Exercise prompt
Start with the first line of the data and end with the line that holds "Task: Select the Delete Activity option"; write out each one exactly.

┄┄┄┄┄┄┄┄┄┄┄┄┄┄┄┄┄┄┄┄

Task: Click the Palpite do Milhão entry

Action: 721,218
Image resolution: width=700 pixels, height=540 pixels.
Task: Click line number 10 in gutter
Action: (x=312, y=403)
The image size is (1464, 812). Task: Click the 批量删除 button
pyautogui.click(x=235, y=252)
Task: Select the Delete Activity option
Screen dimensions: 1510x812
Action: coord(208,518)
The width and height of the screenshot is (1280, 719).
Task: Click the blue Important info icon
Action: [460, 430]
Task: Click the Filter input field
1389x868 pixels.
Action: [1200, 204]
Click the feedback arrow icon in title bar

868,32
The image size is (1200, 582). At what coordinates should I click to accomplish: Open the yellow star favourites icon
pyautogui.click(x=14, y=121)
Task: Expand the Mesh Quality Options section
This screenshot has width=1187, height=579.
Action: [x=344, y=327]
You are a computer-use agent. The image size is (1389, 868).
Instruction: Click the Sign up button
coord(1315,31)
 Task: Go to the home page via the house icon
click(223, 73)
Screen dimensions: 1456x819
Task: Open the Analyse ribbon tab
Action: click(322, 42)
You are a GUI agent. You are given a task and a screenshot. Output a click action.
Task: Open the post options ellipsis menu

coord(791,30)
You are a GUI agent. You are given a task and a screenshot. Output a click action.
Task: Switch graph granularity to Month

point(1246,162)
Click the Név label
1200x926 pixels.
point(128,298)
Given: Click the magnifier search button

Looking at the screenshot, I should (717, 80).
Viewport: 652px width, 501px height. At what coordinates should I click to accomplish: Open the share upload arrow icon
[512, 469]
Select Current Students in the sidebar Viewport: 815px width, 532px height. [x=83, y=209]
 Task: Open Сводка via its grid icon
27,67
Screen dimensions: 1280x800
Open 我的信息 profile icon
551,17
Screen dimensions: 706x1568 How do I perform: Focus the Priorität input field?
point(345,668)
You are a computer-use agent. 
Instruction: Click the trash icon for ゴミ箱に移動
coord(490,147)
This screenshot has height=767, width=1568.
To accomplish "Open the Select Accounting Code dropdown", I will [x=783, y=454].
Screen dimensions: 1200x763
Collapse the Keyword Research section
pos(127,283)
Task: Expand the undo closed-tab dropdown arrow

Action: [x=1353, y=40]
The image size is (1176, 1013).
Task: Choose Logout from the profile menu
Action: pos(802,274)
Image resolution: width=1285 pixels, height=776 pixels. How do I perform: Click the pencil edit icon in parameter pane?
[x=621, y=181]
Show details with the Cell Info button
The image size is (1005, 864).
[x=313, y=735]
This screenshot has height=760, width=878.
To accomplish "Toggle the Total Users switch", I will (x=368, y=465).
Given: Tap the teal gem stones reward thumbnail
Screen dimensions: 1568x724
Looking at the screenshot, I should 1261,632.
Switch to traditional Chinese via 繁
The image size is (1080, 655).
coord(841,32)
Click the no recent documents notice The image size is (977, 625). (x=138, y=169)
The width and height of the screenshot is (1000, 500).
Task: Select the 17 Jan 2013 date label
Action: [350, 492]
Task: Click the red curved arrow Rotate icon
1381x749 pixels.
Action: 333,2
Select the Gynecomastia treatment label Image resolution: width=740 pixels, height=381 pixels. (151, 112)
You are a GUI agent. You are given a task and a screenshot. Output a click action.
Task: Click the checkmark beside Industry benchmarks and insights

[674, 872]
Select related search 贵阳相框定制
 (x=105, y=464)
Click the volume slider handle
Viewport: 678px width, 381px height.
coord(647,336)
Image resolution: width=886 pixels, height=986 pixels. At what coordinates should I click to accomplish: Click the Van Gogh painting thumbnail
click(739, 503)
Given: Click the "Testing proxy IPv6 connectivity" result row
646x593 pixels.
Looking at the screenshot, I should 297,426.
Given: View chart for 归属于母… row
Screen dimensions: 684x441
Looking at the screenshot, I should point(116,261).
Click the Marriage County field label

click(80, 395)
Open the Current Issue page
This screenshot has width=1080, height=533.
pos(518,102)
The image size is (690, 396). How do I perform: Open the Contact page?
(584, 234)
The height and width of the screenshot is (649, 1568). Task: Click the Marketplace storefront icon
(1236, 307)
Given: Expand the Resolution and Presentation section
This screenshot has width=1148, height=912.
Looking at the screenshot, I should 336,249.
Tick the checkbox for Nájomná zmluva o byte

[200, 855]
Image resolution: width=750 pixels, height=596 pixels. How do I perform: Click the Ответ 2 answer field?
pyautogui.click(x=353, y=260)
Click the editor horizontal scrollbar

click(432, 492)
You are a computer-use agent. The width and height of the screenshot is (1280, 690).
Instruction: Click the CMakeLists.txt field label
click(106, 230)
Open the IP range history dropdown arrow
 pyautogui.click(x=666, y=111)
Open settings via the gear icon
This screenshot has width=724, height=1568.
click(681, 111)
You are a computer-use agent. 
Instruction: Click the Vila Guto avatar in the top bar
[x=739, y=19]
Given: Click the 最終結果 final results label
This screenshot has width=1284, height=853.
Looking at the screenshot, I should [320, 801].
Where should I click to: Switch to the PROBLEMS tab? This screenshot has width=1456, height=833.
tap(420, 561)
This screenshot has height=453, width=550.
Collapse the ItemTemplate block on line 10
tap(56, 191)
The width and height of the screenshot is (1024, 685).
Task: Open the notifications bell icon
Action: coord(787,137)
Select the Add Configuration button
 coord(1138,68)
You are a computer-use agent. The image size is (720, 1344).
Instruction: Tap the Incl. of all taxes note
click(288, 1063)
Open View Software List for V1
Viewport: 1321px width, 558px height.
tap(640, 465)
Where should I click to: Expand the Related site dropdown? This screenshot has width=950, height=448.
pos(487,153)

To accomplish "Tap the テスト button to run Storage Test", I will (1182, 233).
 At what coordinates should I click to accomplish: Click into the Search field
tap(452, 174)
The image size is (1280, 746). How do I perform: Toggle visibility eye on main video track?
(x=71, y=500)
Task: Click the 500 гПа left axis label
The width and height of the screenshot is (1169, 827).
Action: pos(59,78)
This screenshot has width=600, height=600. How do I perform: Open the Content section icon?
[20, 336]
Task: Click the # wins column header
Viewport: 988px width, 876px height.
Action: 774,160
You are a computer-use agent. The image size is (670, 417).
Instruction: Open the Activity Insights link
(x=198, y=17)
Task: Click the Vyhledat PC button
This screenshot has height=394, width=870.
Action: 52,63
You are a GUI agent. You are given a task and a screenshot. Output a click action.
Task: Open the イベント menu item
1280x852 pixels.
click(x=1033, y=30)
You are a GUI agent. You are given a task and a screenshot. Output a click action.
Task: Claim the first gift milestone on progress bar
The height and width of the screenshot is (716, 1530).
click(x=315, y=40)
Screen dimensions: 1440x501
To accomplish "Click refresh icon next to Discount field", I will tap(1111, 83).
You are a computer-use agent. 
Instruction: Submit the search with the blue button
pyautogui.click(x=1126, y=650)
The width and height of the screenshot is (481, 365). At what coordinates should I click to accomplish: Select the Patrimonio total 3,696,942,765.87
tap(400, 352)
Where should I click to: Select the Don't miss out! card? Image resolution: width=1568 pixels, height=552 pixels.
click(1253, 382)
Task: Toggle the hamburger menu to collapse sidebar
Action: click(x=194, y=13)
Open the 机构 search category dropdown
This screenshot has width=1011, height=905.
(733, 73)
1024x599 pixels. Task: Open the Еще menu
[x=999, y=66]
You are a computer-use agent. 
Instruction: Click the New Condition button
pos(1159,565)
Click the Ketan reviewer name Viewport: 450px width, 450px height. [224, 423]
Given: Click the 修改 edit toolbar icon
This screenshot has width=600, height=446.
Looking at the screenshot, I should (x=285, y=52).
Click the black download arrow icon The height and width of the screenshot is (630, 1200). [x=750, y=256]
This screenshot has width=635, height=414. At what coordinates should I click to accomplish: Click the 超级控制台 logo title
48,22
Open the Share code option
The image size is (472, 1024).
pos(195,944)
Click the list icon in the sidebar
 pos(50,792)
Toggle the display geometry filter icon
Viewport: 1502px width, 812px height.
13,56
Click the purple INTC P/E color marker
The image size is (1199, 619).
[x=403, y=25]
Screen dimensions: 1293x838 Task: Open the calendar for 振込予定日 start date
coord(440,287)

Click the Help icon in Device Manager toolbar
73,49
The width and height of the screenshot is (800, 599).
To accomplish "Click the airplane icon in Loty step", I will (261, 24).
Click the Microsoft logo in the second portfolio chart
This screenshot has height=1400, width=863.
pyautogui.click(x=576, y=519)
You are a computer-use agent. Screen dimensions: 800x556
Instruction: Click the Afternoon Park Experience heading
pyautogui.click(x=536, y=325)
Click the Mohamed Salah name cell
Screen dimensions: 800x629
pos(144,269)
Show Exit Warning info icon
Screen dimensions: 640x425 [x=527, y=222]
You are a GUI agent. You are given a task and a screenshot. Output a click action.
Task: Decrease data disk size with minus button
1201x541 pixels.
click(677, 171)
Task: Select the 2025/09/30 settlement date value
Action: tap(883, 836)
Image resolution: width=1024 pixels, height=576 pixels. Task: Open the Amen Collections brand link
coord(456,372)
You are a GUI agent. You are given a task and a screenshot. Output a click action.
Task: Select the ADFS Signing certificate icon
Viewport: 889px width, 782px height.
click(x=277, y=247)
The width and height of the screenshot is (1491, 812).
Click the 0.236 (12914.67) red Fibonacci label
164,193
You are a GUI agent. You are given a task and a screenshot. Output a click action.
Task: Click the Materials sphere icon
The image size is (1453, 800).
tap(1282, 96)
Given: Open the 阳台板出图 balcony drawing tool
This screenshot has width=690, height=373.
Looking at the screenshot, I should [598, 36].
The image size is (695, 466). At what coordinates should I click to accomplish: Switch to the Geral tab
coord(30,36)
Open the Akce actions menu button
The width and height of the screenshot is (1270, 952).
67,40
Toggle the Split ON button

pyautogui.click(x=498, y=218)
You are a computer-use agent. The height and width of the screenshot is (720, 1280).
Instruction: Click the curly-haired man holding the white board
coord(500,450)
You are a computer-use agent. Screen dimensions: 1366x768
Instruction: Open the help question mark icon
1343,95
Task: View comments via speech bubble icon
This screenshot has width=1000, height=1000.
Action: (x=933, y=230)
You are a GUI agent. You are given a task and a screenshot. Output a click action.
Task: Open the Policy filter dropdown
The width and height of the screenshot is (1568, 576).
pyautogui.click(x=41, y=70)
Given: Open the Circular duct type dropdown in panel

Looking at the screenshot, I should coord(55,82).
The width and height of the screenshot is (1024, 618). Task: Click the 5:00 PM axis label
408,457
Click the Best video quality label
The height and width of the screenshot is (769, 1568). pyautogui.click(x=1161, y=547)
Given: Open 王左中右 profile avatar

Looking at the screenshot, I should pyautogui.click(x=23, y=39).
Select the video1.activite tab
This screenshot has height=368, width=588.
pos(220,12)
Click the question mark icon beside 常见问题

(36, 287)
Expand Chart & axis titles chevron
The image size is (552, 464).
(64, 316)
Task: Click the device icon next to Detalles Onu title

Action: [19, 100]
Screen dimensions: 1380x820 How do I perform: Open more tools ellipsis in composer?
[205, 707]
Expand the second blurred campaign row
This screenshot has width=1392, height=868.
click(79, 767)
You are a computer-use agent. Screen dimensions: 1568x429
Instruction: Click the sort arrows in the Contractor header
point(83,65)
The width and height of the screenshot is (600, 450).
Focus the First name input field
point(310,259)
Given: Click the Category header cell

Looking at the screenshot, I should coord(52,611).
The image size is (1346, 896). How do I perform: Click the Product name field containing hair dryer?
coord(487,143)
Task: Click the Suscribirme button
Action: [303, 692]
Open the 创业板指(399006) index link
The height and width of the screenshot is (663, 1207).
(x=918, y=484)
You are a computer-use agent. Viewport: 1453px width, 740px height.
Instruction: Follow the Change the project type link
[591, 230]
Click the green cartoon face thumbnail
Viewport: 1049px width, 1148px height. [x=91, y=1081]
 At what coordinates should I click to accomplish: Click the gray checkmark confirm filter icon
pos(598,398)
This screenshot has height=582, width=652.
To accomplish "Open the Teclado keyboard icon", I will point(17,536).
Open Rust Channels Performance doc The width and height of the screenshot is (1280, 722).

┄┄┄┄┄┄┄┄┄┄┄┄┄┄┄┄┄┄┄┄

Response for this exercise
Task: Click the Palpite do Milhão entry

Action: 721,218
Image resolution: width=700 pixels, height=540 pixels.
Task: Click line number 10 in gutter
Action: (x=312, y=403)
The image size is (1464, 812). Task: Click the 批量删除 button
pyautogui.click(x=235, y=252)
Task: Select the Delete Activity option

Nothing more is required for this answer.